**PROBLEM TO WORK ON**
Below this line is a set of entries; quote exactly the lines from the line that contains "The width and" to the line that contains "Open Chat from", both lines included.

Collected data
BEGIN

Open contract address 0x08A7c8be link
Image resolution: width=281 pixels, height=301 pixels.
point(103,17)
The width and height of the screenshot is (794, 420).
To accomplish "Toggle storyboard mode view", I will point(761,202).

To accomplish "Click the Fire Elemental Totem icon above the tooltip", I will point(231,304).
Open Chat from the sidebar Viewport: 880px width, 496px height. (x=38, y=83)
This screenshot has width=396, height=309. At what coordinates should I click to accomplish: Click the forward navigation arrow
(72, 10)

END
BEGIN

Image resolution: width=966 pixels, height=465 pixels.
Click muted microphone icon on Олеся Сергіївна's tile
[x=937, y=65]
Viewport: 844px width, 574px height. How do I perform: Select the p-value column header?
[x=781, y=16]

END

**OUTPUT BELOW**
The width and height of the screenshot is (794, 420).
To accomplish "Toggle storyboard mode view", I will point(761,202).

To accomplish "Click the Fire Elemental Totem icon above the tooltip", I will point(231,304).
Open Chat from the sidebar Viewport: 880px width, 496px height. (x=38, y=83)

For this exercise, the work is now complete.